Direct, indi­rect and explicit depen­den­cies in progams/ports

The dis­cus­sion about direct and indi­rect depen­den­cies is com­ing up again on the FreeBSD mail­inglists. Seems I should make some blog post about it, maybe it makes this topic more find­able than my post­ings in the mailinglists.

Some def­i­n­i­tions:

  • A direct depen­dency from A to B is when program/port A uses sym­bols from library/port B.
  • An indi­rect depen­dency from A to C is when program/port A uses sym­bols from library/port B but no sym­bols from library/port C, and library/port B uses sym­bols from library/port C.
  • An explicit depen­dency from A to C is when it is a direct or indi­rect depen­dency A to C, and when the compiler-time-linker added an explicit ref­er­ence to C to the program/lib of A.

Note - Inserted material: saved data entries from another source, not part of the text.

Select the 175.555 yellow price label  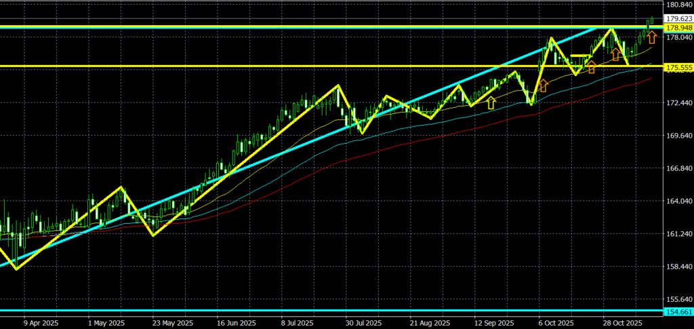click(678, 68)
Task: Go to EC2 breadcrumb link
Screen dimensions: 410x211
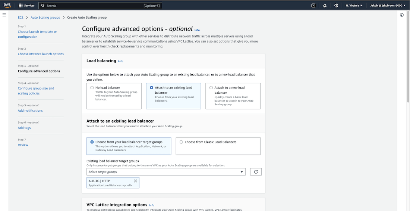Action: [21, 18]
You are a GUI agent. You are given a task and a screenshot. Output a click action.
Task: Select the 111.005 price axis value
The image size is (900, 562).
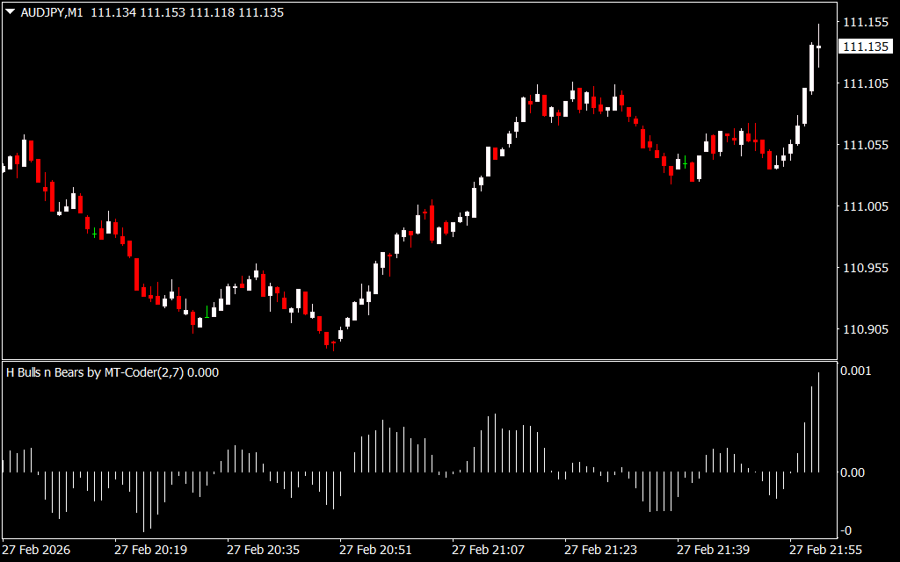(x=865, y=206)
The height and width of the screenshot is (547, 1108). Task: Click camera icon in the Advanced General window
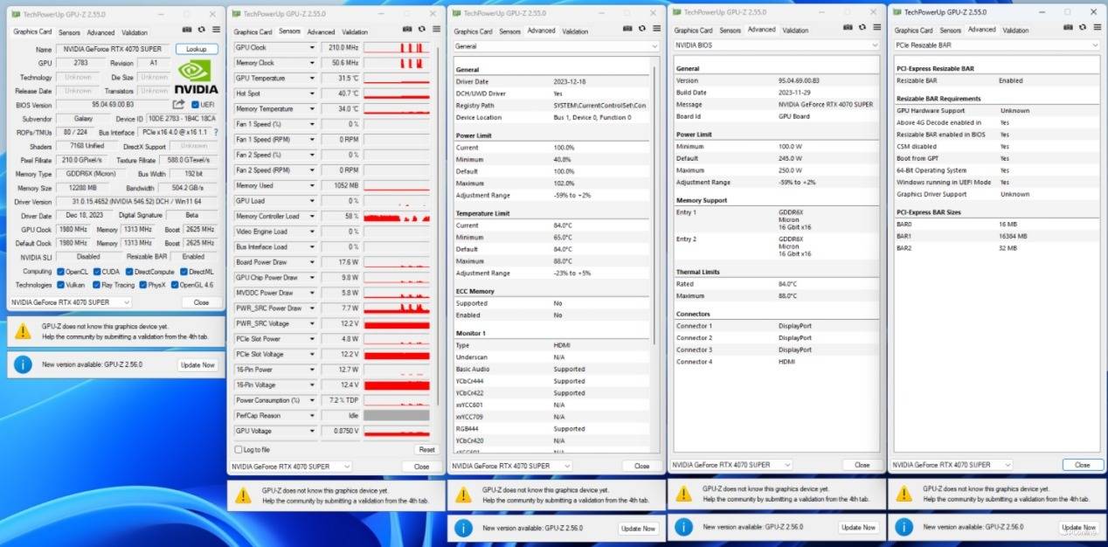tap(627, 29)
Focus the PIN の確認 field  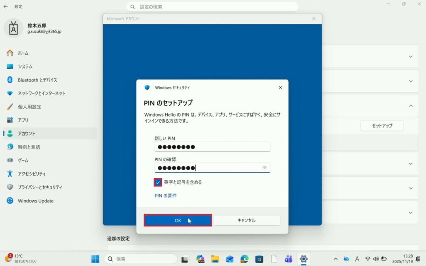click(x=208, y=168)
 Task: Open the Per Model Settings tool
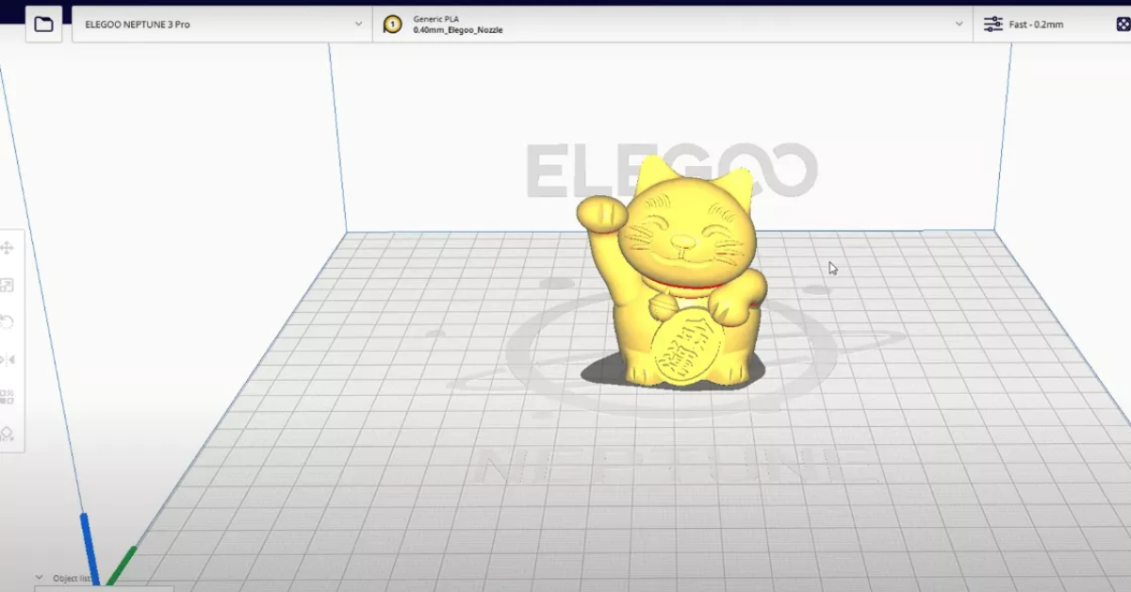pyautogui.click(x=7, y=397)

Ide­ally we have no indi­rect depen­den­cies in the explicit depen­den­cies, only direct depen­den­cies. Unfor­tu­nately in real­ity we also have indi­rect depen­den­cies there. This has at least two causes:

  1. libtool (at least 1.x) does not (or was not) come with a hint on FreeBSD, which tells that the run-time-linker is recur­sively resolv­ing dependencies.
  2. Some pkg-config setups list indi­rect depen­den­cies as explicit depen­den­cies (IIRC it depends if Requires.private and/or Libs.private is used in the .pc file or not; if it is used, there should be no indi­rect depen­dency appear from this soft­ware, but I am not 100% sure about this).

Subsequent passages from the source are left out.